OBJECTIF:
Recopiez le passage de l'arrêt qui va de « SCP Matheu Mariez » jusqu'à « jaune pantone 286. », en remplaçant « oiseau stylisé » par « cor stylisé ».

EXTRAIT DU DOCUMENT:
——
CA Toulouse, 2e ch. sect. 1, 15 février 1999, n° 98-02425

TOULOUSE

Arrêt

Confirmation

PARTIES

Demandeur :

France Acheminement Exploitation (SA), France Acheminement (SARL)

Défendeur :

La Poste

COMPOSITION DE LA JURIDICTION

Président :

M. Foulon

Conseillers :

MM. Coleno, Charras

Avoués :

SCP Boyer Lescat Merle, SCP Nidecker Prieu

Avocats :

SCP Matheu Mariez Rivière-Sacaze, SCP Saint Sernin Lehmann.

TGI Toulouse, du 30 avr. 1998

30 avril 1998

Faits et procédure

La Poste, personne morale de droit public en charge notamment du service public du courrier sous la tutelle du ministre chargé des postes et télécommunication, est titulaire dans les diverses classes de son activité, depuis un dépôt effectué à l'origine par l'Etat français à I'INPI en date du 07.12.89, de la marque "La Poste" sous la forme d'un logotype constitué des mots "La Poste" suivis d'un oiseau stylisé, le tout de couleur bleu pantone 109 sur fond jaune pantone 286.

Estimant que la Sarl France Acheminement avait déposé le 27.03.92 une marque et en faisait un usage constituant une imitation illicite de la sienne, La Poste, autorisée à cette fin par Ordonnance du président du Tribunal de Grande Instance de Toulouse en date du 28.02.96, a fait procéder le 08.03.96 à une saisie-contrefaçon dans les locaux des Sarl France Acheminement et SA France Acheminement Exploitation à Toulouse, route de Saint-Simon.

Au vu des éléments du procès-verbal établi le 08.03.96, La Poste a, suivant acte d'huissier en date du 18.03.96, fait citer ces deux Sociétés devant le Tribunal de Grande Instance de Toulouse en contrefaçon et concurrence déloyale.

Par le jugement déféré en date du 30.04.98 assorti de l'exécution provisoire, le Tribunal, faisant droit aux demandes en leur principe, a annulé la marque arguée de contrefaçon, fait défense aux Sociétés France Acheminement d'en faire usage sous astreinte, ordonné la destruction de tous articles ou documents portant celle-ci et alloué à La Poste les sommes de 100.000 Francs à titre de dommages-intérêts en réparation des actes de contrefaçon et autant en réparation des actes de concurrence déloyale.
——
LIGNES:
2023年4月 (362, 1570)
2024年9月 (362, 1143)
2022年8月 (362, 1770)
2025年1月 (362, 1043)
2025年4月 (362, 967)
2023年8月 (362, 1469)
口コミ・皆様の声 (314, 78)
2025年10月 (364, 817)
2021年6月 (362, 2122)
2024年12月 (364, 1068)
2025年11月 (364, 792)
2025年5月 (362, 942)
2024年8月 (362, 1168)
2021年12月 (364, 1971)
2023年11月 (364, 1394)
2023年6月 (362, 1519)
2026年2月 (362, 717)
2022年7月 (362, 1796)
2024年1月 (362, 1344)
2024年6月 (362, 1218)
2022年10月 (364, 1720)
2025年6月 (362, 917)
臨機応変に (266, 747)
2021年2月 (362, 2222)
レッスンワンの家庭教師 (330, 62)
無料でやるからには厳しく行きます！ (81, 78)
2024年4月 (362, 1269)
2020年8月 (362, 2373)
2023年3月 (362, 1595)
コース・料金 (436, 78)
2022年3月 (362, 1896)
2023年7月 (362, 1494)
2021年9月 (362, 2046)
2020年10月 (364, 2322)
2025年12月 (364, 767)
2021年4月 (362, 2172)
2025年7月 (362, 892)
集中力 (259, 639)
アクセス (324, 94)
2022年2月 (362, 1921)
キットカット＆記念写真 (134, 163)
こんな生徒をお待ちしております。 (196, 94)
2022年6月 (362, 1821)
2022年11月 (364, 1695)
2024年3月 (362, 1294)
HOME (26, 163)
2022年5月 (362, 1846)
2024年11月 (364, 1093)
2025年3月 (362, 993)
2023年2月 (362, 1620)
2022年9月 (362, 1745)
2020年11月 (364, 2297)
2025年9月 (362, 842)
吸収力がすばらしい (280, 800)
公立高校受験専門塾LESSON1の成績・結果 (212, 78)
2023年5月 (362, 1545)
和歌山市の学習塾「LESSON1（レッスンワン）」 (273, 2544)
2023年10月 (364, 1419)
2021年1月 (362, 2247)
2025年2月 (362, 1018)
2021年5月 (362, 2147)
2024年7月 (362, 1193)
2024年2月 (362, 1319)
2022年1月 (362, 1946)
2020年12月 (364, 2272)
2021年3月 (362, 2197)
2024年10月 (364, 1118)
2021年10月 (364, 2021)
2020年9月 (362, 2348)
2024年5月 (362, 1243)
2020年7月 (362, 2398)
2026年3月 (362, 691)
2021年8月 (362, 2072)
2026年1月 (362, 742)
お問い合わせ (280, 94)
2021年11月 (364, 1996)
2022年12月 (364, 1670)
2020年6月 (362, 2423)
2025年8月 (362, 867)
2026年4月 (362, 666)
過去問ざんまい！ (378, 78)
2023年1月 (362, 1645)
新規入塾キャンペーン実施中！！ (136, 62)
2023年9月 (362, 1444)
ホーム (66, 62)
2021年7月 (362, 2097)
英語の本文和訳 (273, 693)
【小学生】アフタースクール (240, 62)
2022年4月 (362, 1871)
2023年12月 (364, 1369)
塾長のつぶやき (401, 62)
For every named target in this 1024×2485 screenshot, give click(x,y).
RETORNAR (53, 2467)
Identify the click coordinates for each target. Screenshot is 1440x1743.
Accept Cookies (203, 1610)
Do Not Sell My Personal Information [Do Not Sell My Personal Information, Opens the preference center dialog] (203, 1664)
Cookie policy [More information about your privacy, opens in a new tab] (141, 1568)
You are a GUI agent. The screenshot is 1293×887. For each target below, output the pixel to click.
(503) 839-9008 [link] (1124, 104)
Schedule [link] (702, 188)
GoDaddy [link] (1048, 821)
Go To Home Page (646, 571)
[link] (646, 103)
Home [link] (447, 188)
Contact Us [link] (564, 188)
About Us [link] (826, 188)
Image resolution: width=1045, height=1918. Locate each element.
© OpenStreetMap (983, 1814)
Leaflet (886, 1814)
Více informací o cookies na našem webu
——
RÉSULTAT:
SCP Matheu Mariez Rivière-Sacaze, SCP Saint Sernin Lehmann.

TGI Toulouse, du 30 avr. 1998

30 avril 1998

Faits et procédure

La Poste, personne morale de droit public en charge notamment du service public du courrier sous la tutelle du ministre chargé des postes et télécommunication, est titulaire dans les diverses classes de son activité, depuis un dépôt effectué à l'origine par l'Etat français à I'INPI en date du 07.12.89, de la marque "La Poste" sous la forme d'un logotype constitué des mots "La Poste" suivis d'un cor stylisé, le tout de couleur bleu pantone 109 sur fond jaune pantone 286.